▸ Record set

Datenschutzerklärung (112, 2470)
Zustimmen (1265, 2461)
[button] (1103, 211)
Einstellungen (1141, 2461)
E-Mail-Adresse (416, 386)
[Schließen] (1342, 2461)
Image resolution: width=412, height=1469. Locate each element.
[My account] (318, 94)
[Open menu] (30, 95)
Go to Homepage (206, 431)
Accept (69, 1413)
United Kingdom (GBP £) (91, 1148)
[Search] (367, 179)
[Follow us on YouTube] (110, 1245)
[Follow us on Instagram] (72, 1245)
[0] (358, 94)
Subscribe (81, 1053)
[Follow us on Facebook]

▸ Exercise details
The answer should consist solely of the lines from the one that contains "[Search] (367, 179)" through the end of the material above, copied exactly.

▸ Result of this exercise
[Search] (367, 179)
[Follow us on YouTube] (110, 1245)
[Follow us on Instagram] (72, 1245)
[0] (358, 94)
Subscribe (81, 1053)
[Follow us on Facebook]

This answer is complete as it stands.